Now what are the things we could have done better since that is one of the most important evaluation we can do.

  1. Make sure that TO knows the capacity at least a month before the event. Then make a plan of if that capacity is reached such as bringing in more chairs.
  2. If you are taking player standbys have a designated area for them to stand in so you can quickly find them when you know they are needed.
  3. Have a better plan for how judges are going to get food. The TO did give more meal vouchers to top 8 and IQ judges but as the event finished after dinner it could have been planned better for other judges. The day of the event is not as good time to say “You need to pay 200-300 more for your judge staff to eat.” Additionally we had already done with a bit with asking for more compensation
  4.  Have a better plan for how many judges we need, not knowing the cap see number 1 meant that I needed a lot of judges to prepare for a higher cap. In the end the compensation wasn’t as good as I would have liked and if we would have had fewer judges it would have better.
  5. Test the printer on the computer that is going to be used before the seatings are being printed. As we had printed off staff schedules when we arrived but that was a different computer hooked up to the printer than the one we were running WER on.
  6. Test scrolling pairings on additional monitor before seatings are posted.

 

Props

Now I would like to give some praise to specific judges for a job well done.

Will Israel it was your first time team leading and you did an excellent job. Zach said your paper team was always at the printer when needed.

Josh Marin as I said you are always a leader in this community. You’ve mentored a lot of us and we can consistently count on you to help someone new learn.

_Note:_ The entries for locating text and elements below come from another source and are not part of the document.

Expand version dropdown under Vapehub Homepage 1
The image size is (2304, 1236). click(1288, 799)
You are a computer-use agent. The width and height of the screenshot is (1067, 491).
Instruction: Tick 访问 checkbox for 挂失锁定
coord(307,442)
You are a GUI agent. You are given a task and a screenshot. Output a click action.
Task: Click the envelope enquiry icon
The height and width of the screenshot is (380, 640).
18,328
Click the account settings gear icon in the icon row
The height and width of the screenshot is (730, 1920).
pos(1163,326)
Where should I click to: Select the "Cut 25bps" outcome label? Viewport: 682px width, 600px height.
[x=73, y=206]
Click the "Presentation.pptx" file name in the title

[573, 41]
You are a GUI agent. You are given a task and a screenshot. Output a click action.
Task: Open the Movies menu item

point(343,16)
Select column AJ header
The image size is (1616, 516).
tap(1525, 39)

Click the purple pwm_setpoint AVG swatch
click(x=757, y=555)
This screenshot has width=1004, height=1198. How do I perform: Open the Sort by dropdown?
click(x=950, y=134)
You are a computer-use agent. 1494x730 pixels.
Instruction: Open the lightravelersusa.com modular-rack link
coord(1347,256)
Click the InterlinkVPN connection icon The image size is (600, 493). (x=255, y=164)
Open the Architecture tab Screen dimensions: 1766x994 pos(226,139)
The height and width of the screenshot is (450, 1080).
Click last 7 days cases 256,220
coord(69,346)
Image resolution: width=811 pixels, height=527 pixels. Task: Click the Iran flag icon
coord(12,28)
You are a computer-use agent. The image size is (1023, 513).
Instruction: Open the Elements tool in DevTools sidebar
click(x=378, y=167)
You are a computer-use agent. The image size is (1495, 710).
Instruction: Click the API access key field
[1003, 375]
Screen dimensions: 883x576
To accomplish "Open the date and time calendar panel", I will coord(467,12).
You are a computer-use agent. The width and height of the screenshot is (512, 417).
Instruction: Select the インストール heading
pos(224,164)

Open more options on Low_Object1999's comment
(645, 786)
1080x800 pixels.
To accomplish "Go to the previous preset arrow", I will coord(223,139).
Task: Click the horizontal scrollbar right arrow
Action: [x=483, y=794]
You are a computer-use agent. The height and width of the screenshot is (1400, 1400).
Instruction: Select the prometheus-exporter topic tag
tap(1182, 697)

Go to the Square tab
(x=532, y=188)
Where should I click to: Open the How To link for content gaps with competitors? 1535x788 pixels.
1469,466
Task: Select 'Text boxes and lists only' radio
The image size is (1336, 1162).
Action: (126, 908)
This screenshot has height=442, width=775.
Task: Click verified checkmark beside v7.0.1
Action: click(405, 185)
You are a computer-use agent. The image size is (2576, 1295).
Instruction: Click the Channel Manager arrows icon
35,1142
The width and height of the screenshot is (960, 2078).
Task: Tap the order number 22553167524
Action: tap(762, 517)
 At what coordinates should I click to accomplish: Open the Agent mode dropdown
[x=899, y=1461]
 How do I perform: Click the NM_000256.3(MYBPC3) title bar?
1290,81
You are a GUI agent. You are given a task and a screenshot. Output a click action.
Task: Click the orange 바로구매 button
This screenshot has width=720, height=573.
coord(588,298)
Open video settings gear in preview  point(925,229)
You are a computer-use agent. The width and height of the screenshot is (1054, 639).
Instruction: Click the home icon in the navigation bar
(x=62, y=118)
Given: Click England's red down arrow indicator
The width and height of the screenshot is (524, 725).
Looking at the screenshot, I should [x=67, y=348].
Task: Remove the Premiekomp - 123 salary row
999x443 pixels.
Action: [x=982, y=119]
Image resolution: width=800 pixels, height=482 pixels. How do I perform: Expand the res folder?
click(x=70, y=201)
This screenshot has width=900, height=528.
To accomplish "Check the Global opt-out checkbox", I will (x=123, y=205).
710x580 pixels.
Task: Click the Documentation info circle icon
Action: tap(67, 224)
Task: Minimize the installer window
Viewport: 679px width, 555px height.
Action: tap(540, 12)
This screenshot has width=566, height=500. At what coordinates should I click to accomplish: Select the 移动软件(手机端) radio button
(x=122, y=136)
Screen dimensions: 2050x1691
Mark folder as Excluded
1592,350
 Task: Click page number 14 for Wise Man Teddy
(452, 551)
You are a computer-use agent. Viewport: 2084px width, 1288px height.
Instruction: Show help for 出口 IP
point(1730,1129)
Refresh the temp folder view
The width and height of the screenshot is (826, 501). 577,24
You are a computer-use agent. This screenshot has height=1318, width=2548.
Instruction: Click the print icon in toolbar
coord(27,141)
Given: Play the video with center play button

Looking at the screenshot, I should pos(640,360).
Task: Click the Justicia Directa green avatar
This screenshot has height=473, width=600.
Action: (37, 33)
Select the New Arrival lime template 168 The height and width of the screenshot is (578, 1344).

Chris Schulte it was your first large tournament as a judge. It was great for you to step up and fix the seating situation. As someone who has played a lot you know how important the layout of the play area is and it’s great to see you using that experience.

Lee Henderson aka Tigger when WER dumped the round you did an excellent job helping sort the slips and do what Zach needed you to do.

Tom Wanous I asked you to head judge the IQ because I thought you could handle it. Then we put you in charge of answering players questions about the IQ without knowing what the answers would be because of the space issue. You handled yourself and the players well.

Brandon Arsenault for joining the staff late and being a strong mentor for all the newer judges.

It was a long tournament and a long report, I know it was good for me to reflect upon how it all went and I hope you have learned something as well.